18 Gennaio 2022

La specialista: fino al 30% degli italiani soffrono di “fegato grasso”

18 gennaio 2022 – Il suo vero nome è Steatosi Epatica Non Alcolica ed è una condizione che interessa molte persone adulte nel nostro Paese. “E’ anche chiamata “fegato grasso” e si calcola che colpisca fino al 30% degli italiani ed è una malattia legata a doppio filo con il diabete – sottolinea la prof.ssa Sara De Martin, Ricercatrice di Farmacologia all’Università di Padova -. Viene, infatti, registrata nell’oltre 50% dei pazienti colpiti da quello di tipo 2. L’incremento del numero di nuovi casi l’anno è una diretta conseguenza degli stili di vita seguiti nei Paesi Occidentali. Il primo fattore di rischio, che bisogna accuratamente tenere sotto controllo, è la dieta squilibrata e soprattutto l’eccessivo introito di zuccheri, in particolare il fruttosio, e grassi. Alcuni studi hanno inoltre evidenziato che anche in diversi Paesi in via di sviluppo il “fegato grasso” sia in aumento. Gli incrementi più vistosi si stanno registrando in alcune zone dell’Africa, dove si stanno sempre più diffondendo i fast food. Oltre all’alimentazione è fondamentale il ruolo preventivo dell’attività fisica. Ad oggi non esistono terapie in grado di eradicare la patologia”.

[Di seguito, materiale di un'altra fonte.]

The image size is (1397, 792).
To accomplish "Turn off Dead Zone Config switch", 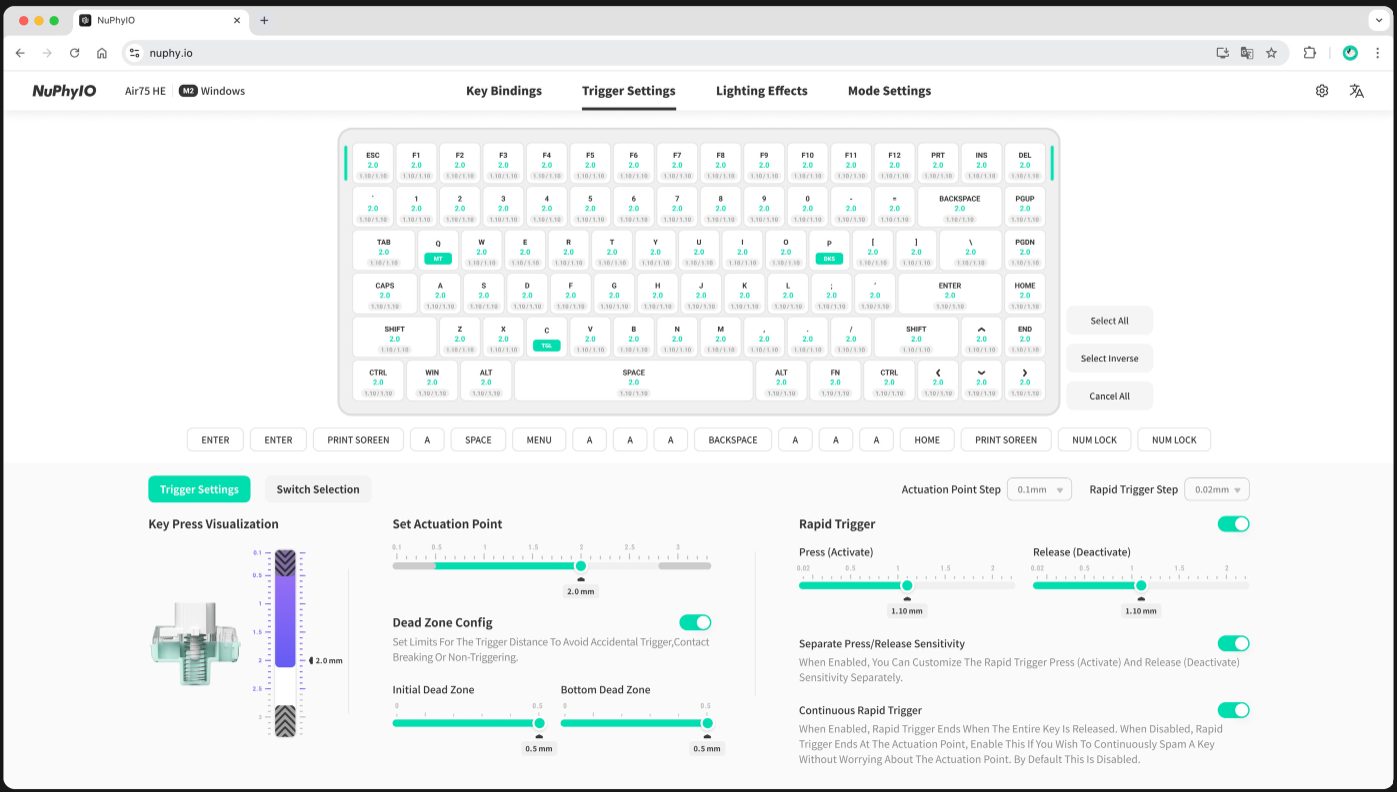I will [x=695, y=622].
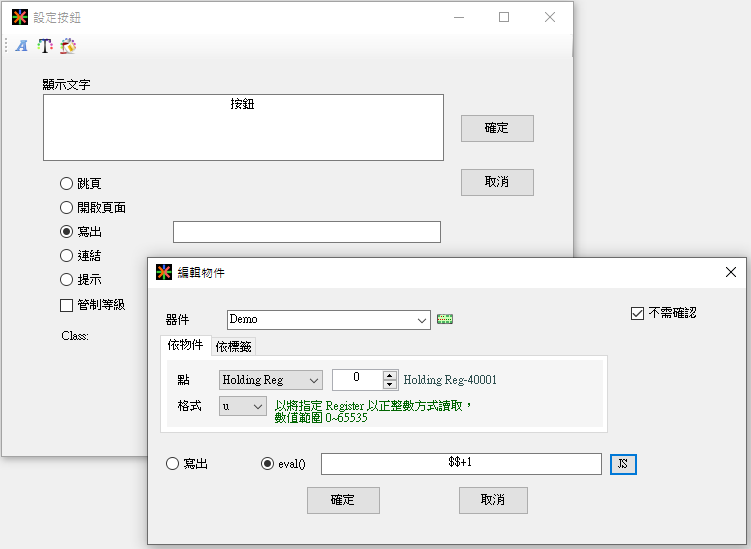751x549 pixels.
Task: Open the Holding Reg point type dropdown
Action: pos(315,380)
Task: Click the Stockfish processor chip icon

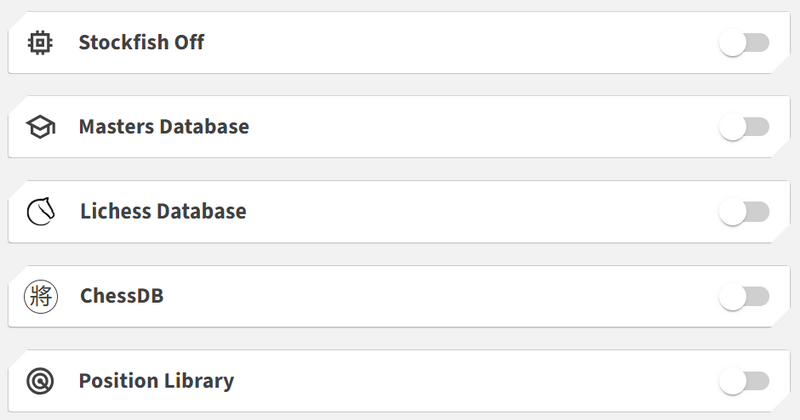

Tuttavia alcuni primi studi evidenziano come l’integratore Gdue sia in grado di ridurre l’accumulo di grasso nel fegato. Si tratta di un prodotto composto da alghe marine (Ascophyllum Nodosum, Fucus Vesiculosus) più cromo picolinato che viene già impiegato per il trattamento del prediabete e del diabete. Il suo utilizzo presenta degli indubbi vantaggi rispetto ad un altro prodotto naturale come il cardo mariano. “I fitoterapici che derivano da questa pianta mediterranea agiscono esclusivamente a

livello epatico – prosegue De Martin -. Gdue invece ha un intervento più completo perché abbassa anche i livelli di glicemia. Potrebbe essere più indicato per tutti quei pazienti che hanno sia la steatosi sia altre patologie correlate come la sindrome metabolica”.